Il y a deux raisons à ce choix : le Canada est un pays sans conscription et d’autre part le gouvernement canadien a lancé une grande campagne en faveur de l’immigration. Il vend des terres et des fermes à des prix dérisoires. Pierre s’établit dans la Saskatchewan, avec un associé rencontré pendant le voyage. Deux ans après, l’associé décède accidentellement et Pierre abandonne l’exploitation qu’il ne peut plus assurer seul[5]. Il parcourt le Canada comme ouvrier agricole, puis terrassier creusant des canaux d’irrigation, tailleur de pierre, poseur de rails, etc.

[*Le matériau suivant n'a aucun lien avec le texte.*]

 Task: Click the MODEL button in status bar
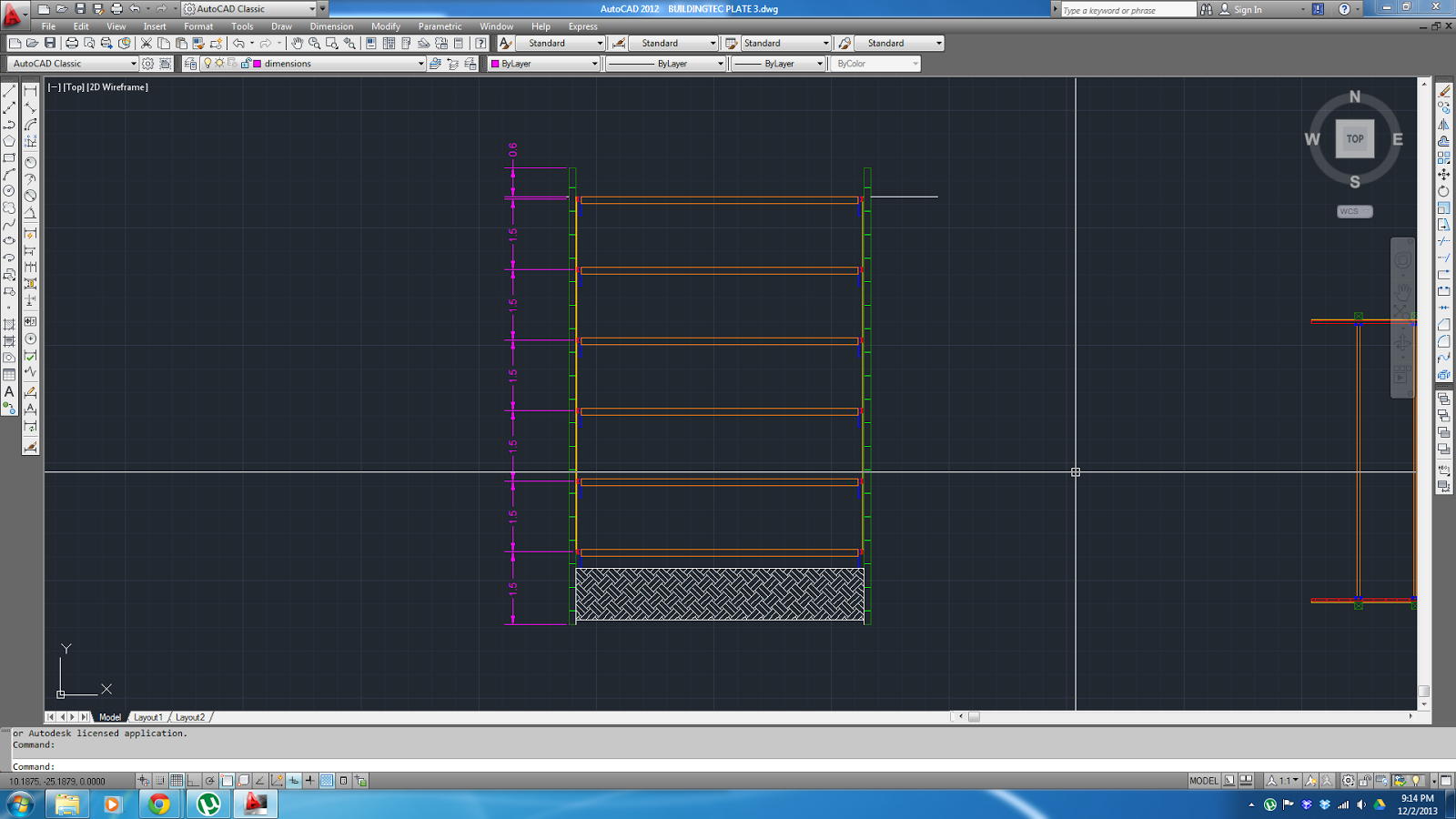1203,781
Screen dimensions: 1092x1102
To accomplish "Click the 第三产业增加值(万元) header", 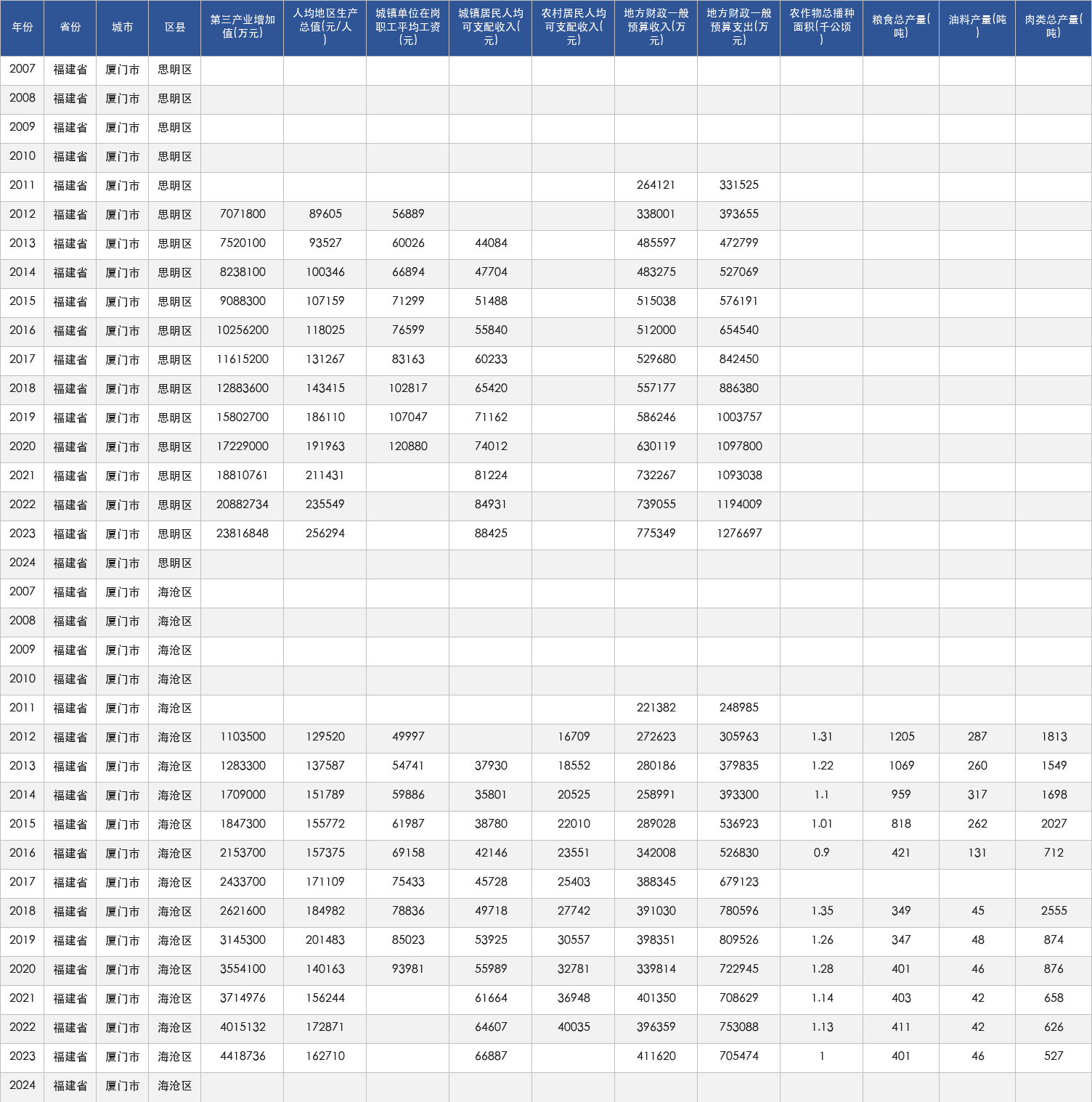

Enfin, en 1911, il se décide à passer aux États-Unis qu’il parcourt en fonction des emplois qu'il trouve dans les mines de houille, les mines de plomb, les aciéries, les scieries, une briqueterie, etc. On le voit en Pennsylvanie, en Ohio, en Iowa, à Chicago, à Decatur, à Saint-Louis, à New York. En 1913, il prend le train « à crédit », comme il dit. On le met quelques jours en prison. À sa sortie, il reprend ses voyages à travers les États de la Prairie, toujours en effectuant des travaux mal rémunérés et précaires. Enfin, il revient à sa vocation de professeur à partir de 1917. Des enseignants de langue française sont engagés dans l'armée du fait de l’entrée en guerre des États-Unis. Cependant, les besoins existent toujours. Pierre est sollicité par des particuliers. Il donne alors des cours de français, à domicile puis dans une petite école qu’il ouvre à Chicago, employant plusieurs professeurs. Pour la première fois, c’est une relative aisance. Mais Pierre donne l'essentiel de ses gages à des pauvres ou à des communautés charitables. Chacun le rémunère selon ses possibilités. Il en sera ainsi jusqu’à sa mort.
En 1925, il se fixe principalement à New York mais il continue à sillonner le pays pour y exposer sa conception idéale du monde et la manière d’y parvenir. Il organise des réunions contradictoires pendant lesquelles il rappelle les principes de l’Évangile. Il interpelle même les Évêques pour qu’ils fassent « cliqueter les encycliques »[6]. Il fréquente assidûment les bibliothèques et étudie l'histoire, l'économie, la philosophie [7]. Mieux que ses interlocuteurs, il a lu Proudhon, Marx, Lénine, Kropotkine... Il prône un ordre social imprégné des valeurs chrétiennes et il s’emploie à diffuser ses idées. Il le fait partout où l’occasion se présente, dans les paroisses, dans les Universités, chez les Rotariens et même dans les rues et dans les parcs. Ainsi, Pierre devient un propagandiste connu, admiré par les uns, craint par les autres. On l’invite à présenter ce qu’il appelle ses « petites compositions ». Car Pierre écrit régulièrement pour formaliser sa pensée. Certaines conférences sont imprimées par des disciples généreux et diffusées gratuitement à plusieurs centaines d’exemplaires.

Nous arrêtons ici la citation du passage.